White Box Arrays (WBA) today remind me of the early days of personal computing before Apple, Radio Shack and Commodore built the first appliance computers. People bought bare PC boards and a bag of components to build their own computers.
WBA’s aren’t nearly as tough as PCs were in 1975. There is fine hardware at reasonable prices. Multiple options for free or inexpensive software. Most importantly, people are building their own homebrew storage arrays because the economics are so compelling. Some are supporting tens of millions of users.
The White Box Array
There are many ways to skin this cat. Microsoft is certainly moving to make Windows Server a serious contender in the white box array market. Yet the open source community isn’t far behind.

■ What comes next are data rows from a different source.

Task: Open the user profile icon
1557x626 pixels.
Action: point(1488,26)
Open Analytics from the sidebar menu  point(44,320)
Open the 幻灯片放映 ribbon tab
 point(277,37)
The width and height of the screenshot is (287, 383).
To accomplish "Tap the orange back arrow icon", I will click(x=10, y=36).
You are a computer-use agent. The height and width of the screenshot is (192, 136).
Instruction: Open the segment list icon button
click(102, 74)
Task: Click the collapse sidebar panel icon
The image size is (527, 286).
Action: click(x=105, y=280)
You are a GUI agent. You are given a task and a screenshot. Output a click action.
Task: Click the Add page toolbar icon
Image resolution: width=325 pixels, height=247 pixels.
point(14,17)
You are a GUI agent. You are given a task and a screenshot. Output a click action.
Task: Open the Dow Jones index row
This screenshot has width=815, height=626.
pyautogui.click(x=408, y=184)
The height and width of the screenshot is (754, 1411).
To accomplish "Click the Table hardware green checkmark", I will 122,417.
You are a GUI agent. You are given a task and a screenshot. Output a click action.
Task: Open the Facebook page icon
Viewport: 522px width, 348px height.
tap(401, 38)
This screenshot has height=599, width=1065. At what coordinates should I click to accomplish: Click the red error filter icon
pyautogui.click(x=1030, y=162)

Just as the white box PC market is about 30% of the current PC market, there is no reason that white box arrays, using free or low-cost software and commodity hardware could not win a big chunk of the SMB market through the traditional SMB channel of VARs. Especially given the terrific price umbrella offered by the name brands.
These systems all have some things in common:
- Commodity drives – usually SATA – and enclosures
- Ethernet-based, iSCSI or NAS
- Little or no traditional RAID gack: controllers, NVRAM, dual-porting
- Mostly or totally done in software
- High availability, resilient, and much lower cost
The hardest part is the software. All server O/S’s supports NAS and most iSCSI initiators that is all you need on the server side.
Where to Pitch In and Help
The core of open source software (OSS) is that volunteers do the work. Many of these folks work for companies that benefit from the OSS work, either as vendors or users, but not all.
A little terminology first. An initiator sits on the server and handles the server’s requests for data to the external data. The target sits on the external array and receives those requests. The file system (for lack of a better term, since these provide storage functionality far beyond what a traditional FS offers) keeps track of files and provides state-of-the-art features such as RAID, CDP and bullet-proof data integrity.
Here are some places to start looking if you’d like to help. While growing your expertise in the next big reseller opportunity.
Linux
The redoubtable Ben Rockwell put together this tutorial pdf for iSCSI on Linux.
The sourceforge Linux-iSCSI initiator project is active.
The iSCSI Enterprise Target project is also active. Fedora Linux actively supports iSCSI target mode.
ZFS is in the process of porting to FUSE/Linux. FUSE means Filesystem in User Space, and while FUSE is stable, some of the more persnickity Linux folks want to see it in the kernel. If you are an experienced kernal module writer who would like to cover himself in glory, porting ZFS to Linux would be a Good Thing.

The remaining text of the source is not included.